Dan Kaminsky, director of penetration testing for IOActive, warned security software vendors about the problem with the Domain Name System that translates Web addresses into numerical Internet Protocol addresses in a secret meeting in March. And on July 8 vendors released their patches in an unprecedented, synchronized effort. While the efforts may have staved off a complete shutdown of the Internet, the flaw was still exploited in small, random attacks after the patches were released, Kaminsky said in August.
This is not a big deal, yet.
However, this is scary. http://it.slashdot.org/article.pl?sid=08%2F12%2F23%2F0046258&from=rss
Man-in-the-middle attacks. I did it to my housemate before using Cain and Abel (lol), and I manage to make him load youtube.com when he key-ed in google.com (xD). Now, if someone can manipulate the certs…

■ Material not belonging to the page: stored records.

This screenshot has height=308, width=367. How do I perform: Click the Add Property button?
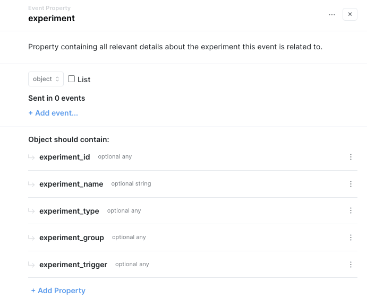coord(58,291)
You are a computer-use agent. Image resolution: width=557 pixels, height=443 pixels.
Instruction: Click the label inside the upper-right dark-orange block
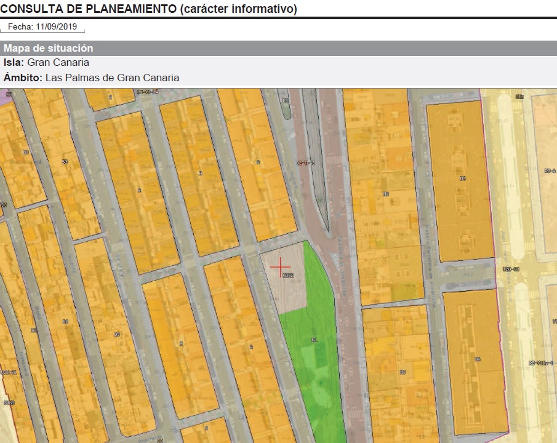click(x=462, y=178)

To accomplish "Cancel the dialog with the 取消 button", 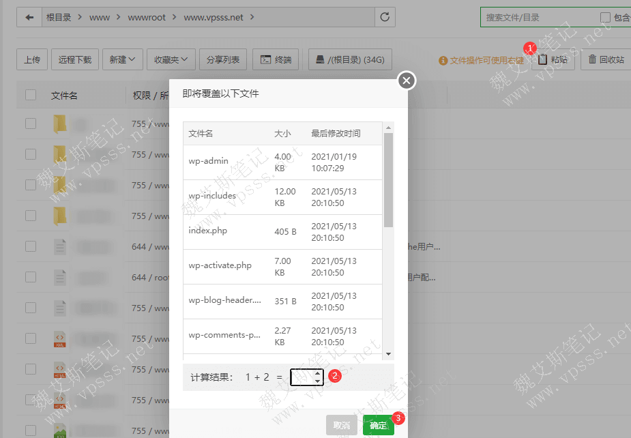I will [x=341, y=424].

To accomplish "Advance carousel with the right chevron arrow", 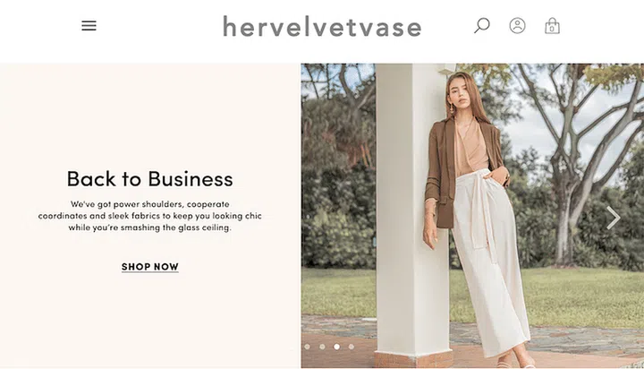I will point(614,218).
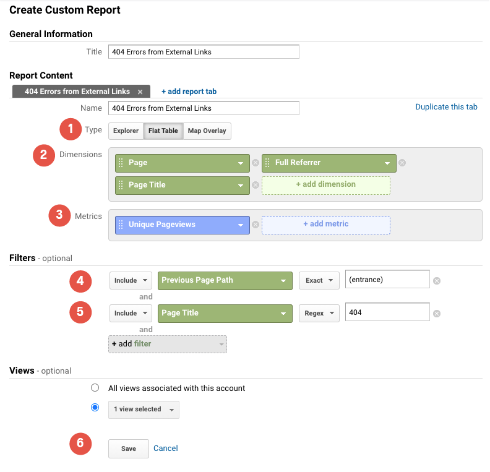Image resolution: width=490 pixels, height=472 pixels.
Task: Select the '1 view selected' radio button
Action: pyautogui.click(x=95, y=408)
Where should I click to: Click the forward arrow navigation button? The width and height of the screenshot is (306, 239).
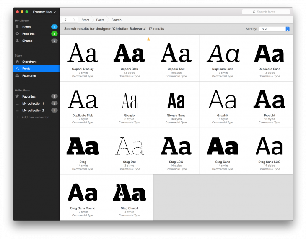tap(74, 20)
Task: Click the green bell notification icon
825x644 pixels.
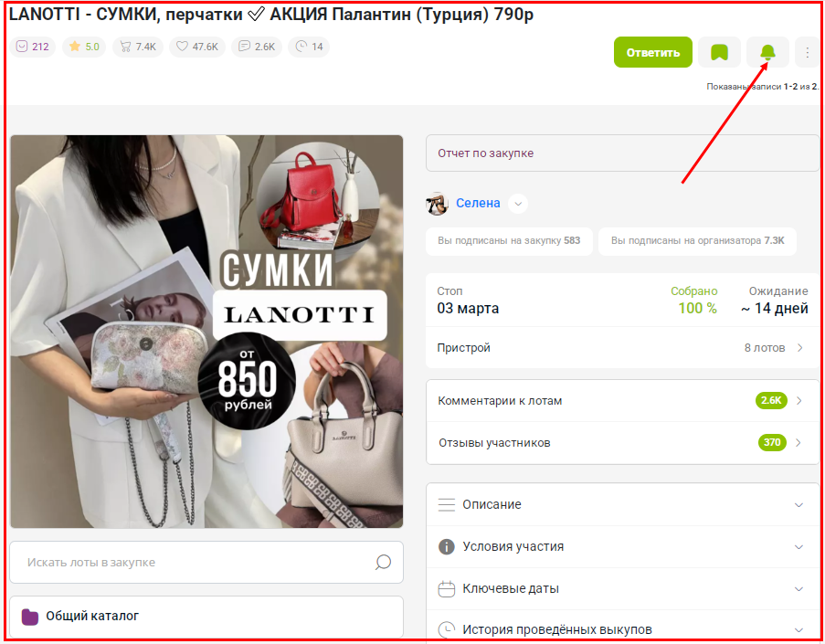Action: point(767,52)
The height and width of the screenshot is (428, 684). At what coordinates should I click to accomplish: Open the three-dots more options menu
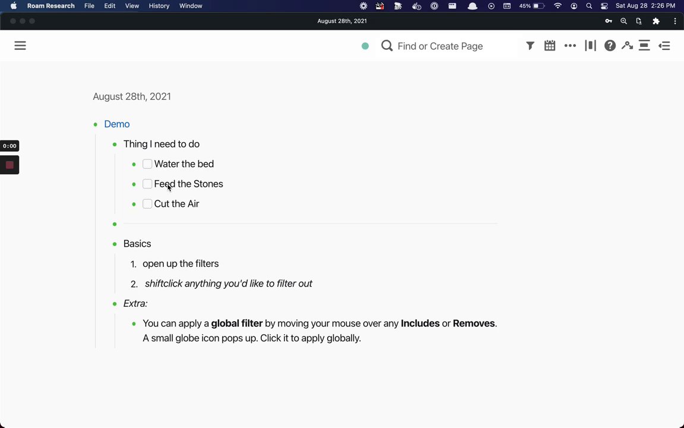click(x=570, y=46)
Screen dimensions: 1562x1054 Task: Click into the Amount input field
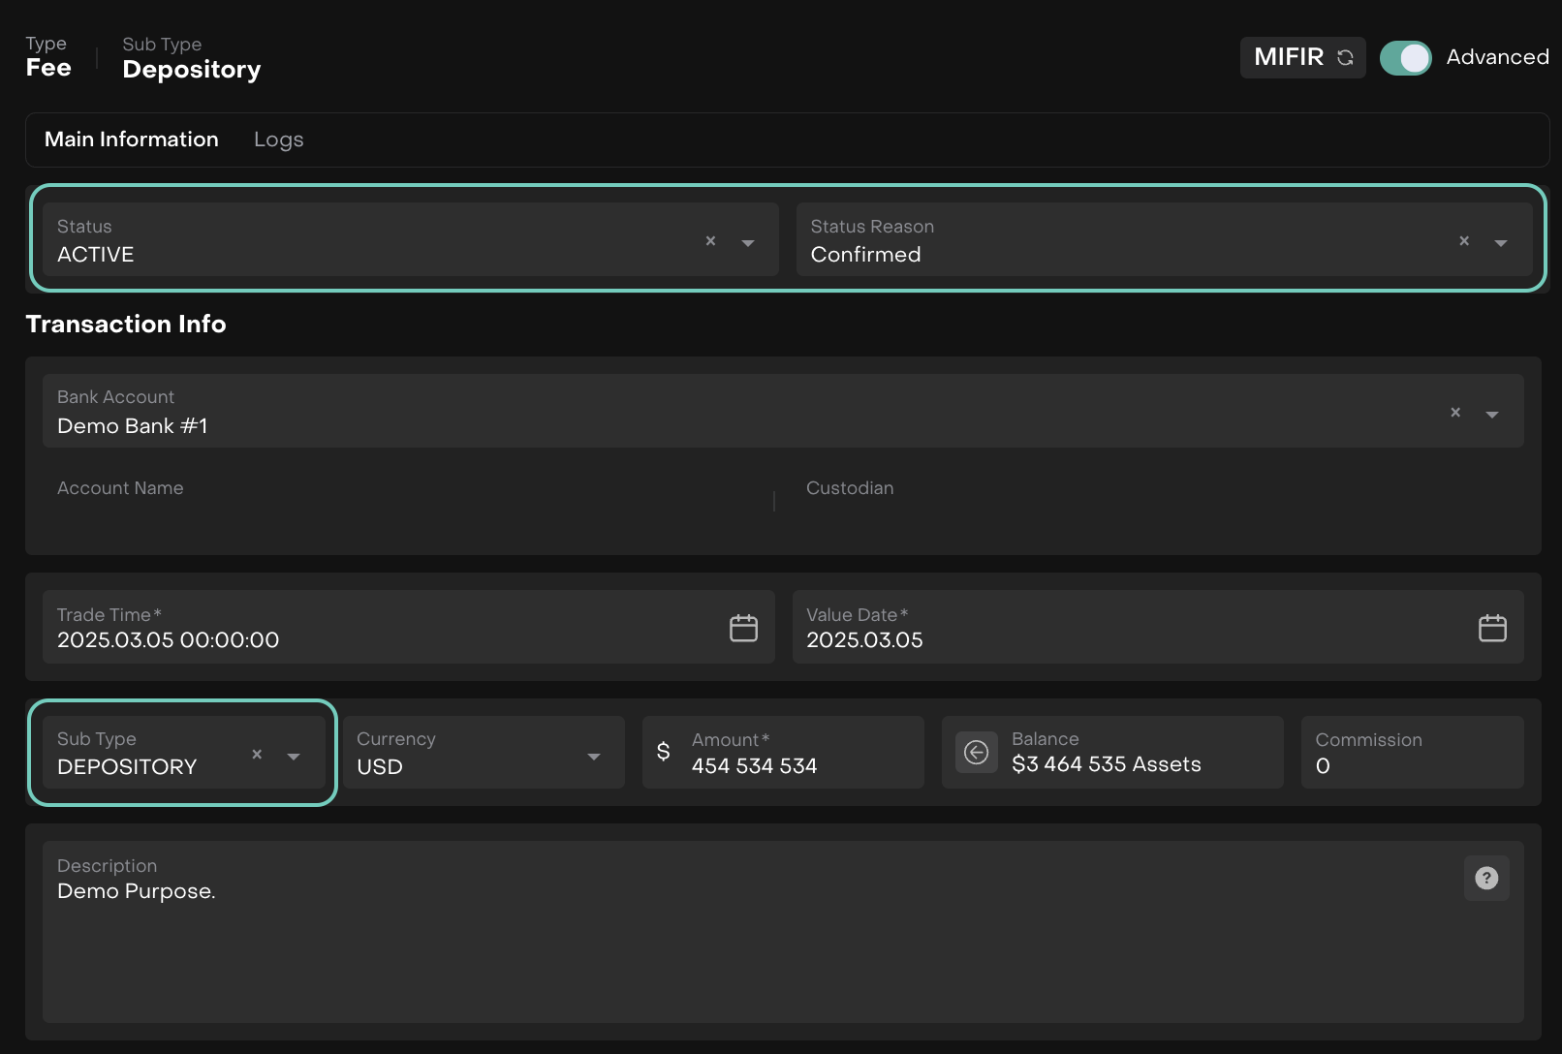(795, 765)
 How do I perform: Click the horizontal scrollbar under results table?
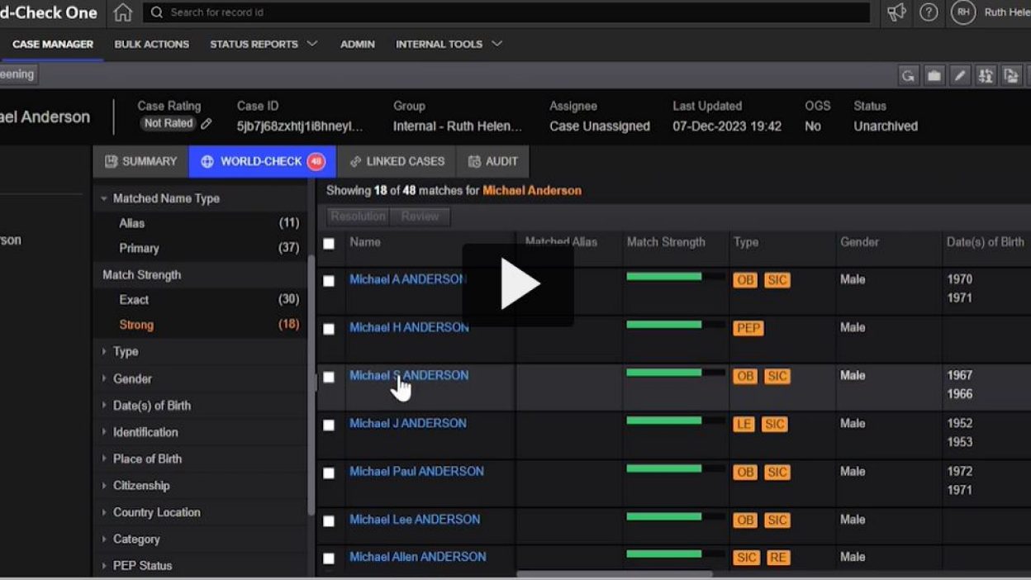[x=614, y=574]
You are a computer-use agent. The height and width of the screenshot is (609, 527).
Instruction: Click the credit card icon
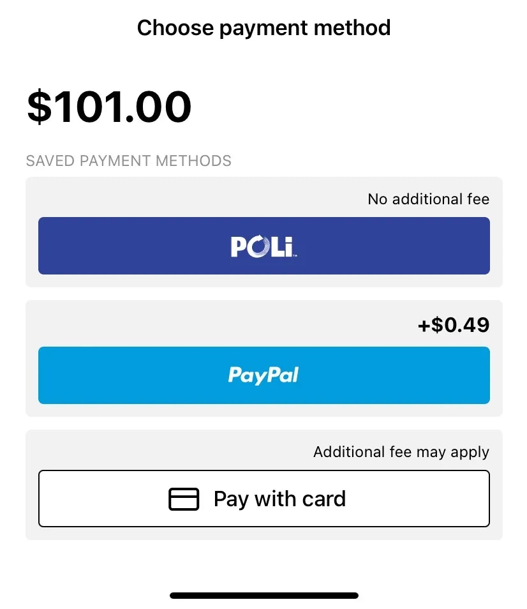click(x=184, y=499)
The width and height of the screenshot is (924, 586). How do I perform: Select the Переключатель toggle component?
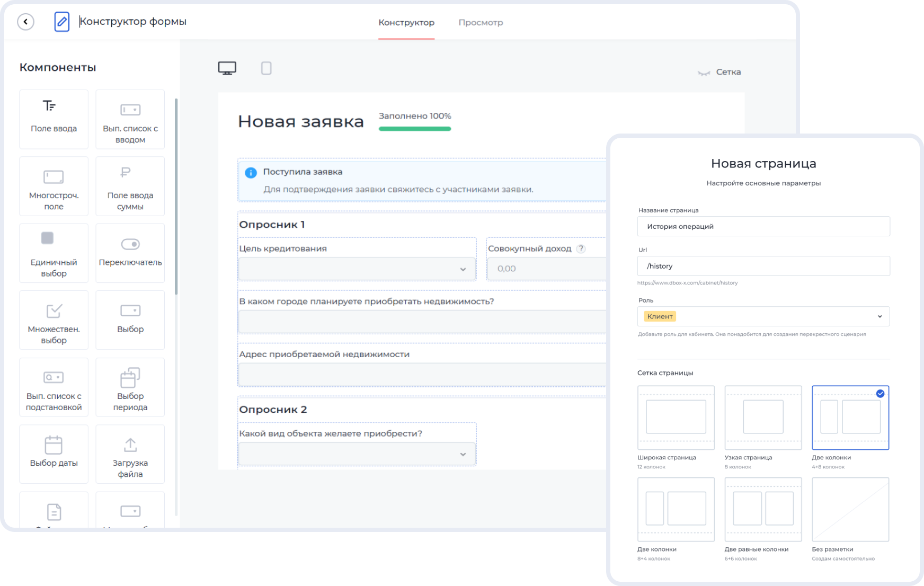[x=130, y=253]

This will happen. “With a completely legitimate and trusted certificate, the attack is perfect. No warning and no error.” (Eddy Nigg, 2008).
It’s like logging in to maybank2u and ended up to some weird rogue sites and risking your particulars and moolah.
Well that just shows how minor particulars can be used to exploit a bigger ‘hole’. Lol.
… and that shows that security is just as good as a string tying a bunch of sticks (information) that can be easily cut and tadaa everything is exposed.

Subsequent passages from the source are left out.